Task goal:
Restate the entries below exactly, and keep all images out of the answer.

Data extract:
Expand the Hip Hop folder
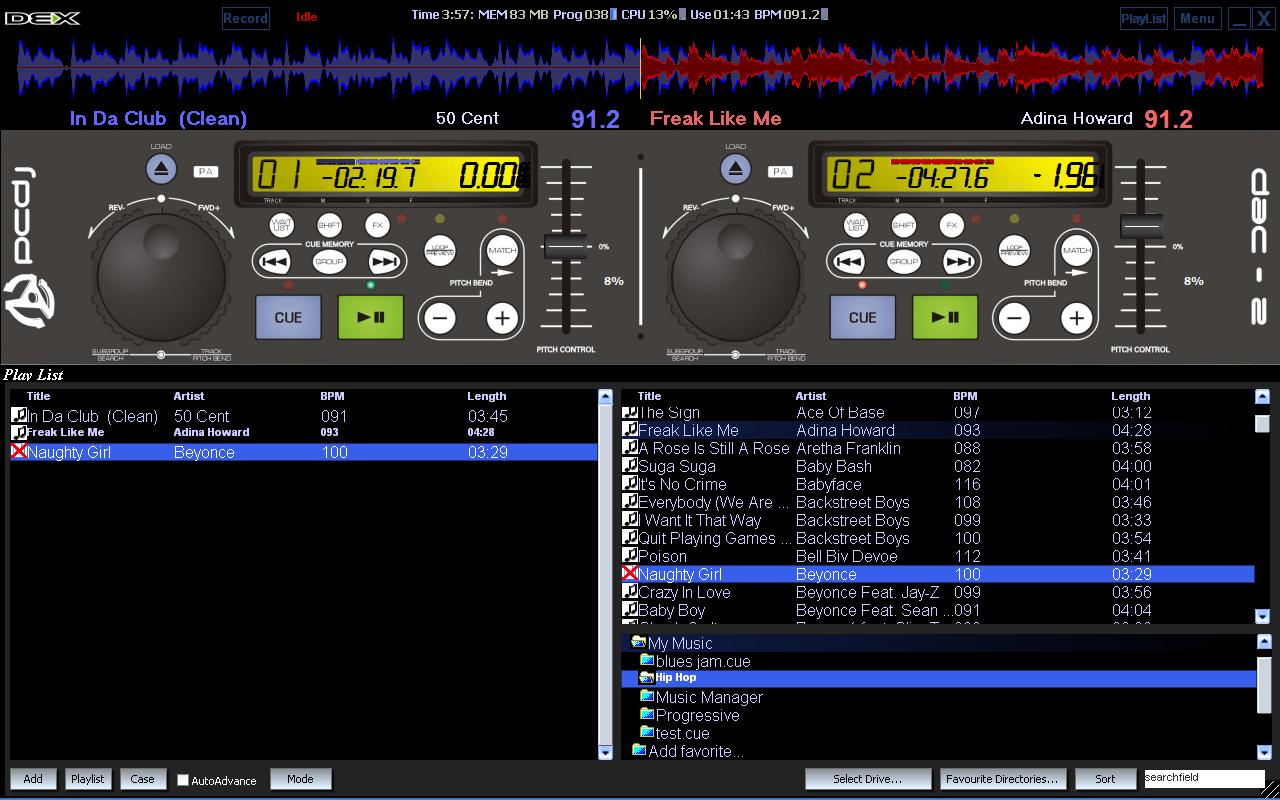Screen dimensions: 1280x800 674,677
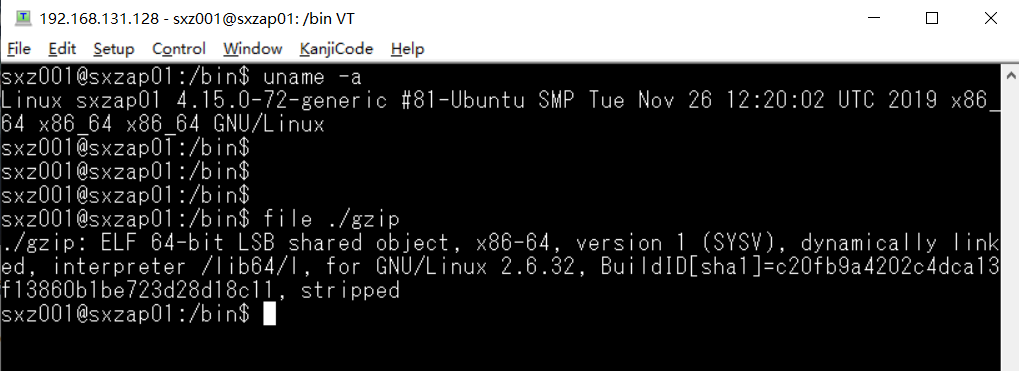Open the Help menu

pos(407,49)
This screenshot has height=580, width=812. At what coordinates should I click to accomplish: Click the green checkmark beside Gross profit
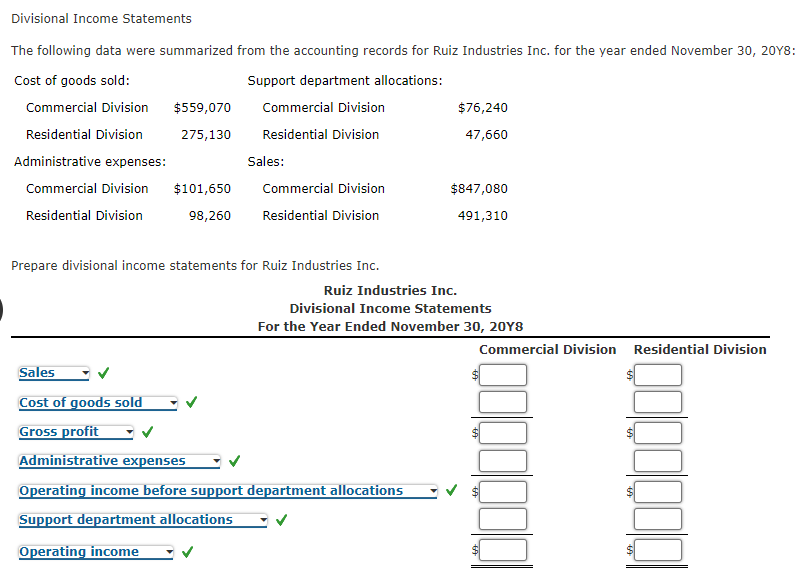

Task answer:
Expand the Hip Hop folder
Screen dimensions: 1280x800 674,677
Open the Help menu

pos(407,49)
This screenshot has height=580, width=812. At what coordinates should I click to accomplish: Click the green checkmark beside Gross profit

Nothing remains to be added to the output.